• **ASSIGNMENT**: Repeat precisely the span of lines below that opens with the line containing "[LED Ταινία 9W" and closes with the line containing "Ντουί GU10 Βάση", both included.

• **RECORDS FOR THE TASK**:
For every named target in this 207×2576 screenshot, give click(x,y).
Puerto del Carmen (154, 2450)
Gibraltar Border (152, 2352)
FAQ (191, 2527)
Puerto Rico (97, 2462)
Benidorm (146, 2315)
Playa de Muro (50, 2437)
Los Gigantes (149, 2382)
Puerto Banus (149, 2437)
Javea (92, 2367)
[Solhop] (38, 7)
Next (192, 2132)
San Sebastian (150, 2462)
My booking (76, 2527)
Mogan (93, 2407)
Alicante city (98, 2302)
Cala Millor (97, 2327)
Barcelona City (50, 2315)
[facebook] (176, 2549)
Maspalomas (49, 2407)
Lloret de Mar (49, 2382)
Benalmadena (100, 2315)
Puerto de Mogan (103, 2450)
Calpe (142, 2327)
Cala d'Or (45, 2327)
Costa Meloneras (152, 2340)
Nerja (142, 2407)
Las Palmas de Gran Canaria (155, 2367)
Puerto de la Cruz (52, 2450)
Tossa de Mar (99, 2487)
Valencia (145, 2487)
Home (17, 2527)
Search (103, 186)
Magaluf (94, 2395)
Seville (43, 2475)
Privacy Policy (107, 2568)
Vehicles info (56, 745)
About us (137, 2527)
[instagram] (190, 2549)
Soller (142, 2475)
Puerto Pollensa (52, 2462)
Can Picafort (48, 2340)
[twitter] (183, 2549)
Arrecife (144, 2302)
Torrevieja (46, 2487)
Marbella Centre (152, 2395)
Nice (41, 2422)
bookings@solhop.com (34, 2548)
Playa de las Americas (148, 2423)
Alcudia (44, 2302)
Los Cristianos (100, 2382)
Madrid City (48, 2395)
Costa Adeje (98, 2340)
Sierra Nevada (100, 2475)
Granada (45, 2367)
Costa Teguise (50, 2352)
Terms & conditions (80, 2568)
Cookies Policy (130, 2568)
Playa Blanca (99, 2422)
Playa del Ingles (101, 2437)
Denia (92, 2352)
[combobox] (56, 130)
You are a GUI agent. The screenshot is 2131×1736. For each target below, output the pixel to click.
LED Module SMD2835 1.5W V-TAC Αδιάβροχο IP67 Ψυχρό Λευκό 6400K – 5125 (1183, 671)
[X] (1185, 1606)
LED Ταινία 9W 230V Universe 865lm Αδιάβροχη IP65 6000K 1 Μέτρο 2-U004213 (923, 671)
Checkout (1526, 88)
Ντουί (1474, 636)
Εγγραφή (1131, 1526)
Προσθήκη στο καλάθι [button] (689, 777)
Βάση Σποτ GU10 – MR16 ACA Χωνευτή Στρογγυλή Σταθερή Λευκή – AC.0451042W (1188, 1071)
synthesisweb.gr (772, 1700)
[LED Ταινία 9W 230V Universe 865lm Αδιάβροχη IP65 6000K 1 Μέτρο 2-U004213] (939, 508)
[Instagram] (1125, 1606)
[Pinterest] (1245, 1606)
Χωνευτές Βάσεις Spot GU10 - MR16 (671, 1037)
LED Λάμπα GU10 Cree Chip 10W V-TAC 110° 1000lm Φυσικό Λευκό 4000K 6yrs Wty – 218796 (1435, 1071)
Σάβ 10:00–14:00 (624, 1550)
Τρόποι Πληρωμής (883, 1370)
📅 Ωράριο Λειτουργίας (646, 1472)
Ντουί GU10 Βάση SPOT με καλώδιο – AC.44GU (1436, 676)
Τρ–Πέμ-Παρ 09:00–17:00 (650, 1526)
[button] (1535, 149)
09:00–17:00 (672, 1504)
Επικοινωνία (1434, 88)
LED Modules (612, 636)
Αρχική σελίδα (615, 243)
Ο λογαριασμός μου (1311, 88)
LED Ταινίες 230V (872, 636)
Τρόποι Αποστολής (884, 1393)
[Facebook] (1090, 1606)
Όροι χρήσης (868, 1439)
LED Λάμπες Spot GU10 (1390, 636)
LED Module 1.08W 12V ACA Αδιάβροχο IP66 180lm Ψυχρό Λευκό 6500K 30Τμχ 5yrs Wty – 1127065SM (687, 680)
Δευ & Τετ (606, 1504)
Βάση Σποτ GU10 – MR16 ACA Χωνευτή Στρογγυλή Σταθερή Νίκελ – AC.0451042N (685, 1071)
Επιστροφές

• **RESULT FOR THIS EXERCISE**:
[LED Ταινία 9W 230V Universe 865lm Αδιάβροχη IP65 6000K 1 Μέτρο 2-U004213] (939, 508)
[Instagram] (1125, 1606)
[Pinterest] (1245, 1606)
Χωνευτές Βάσεις Spot GU10 - MR16 (671, 1037)
LED Λάμπα GU10 Cree Chip 10W V-TAC 110° 1000lm Φυσικό Λευκό 4000K 6yrs Wty – 218796 (1435, 1071)
Σάβ 10:00–14:00 (624, 1550)
Τρόποι Πληρωμής (883, 1370)
📅 Ωράριο Λειτουργίας (646, 1472)
Ντουί GU10 Βάση SPOT με καλώδιο – AC.44GU (1436, 676)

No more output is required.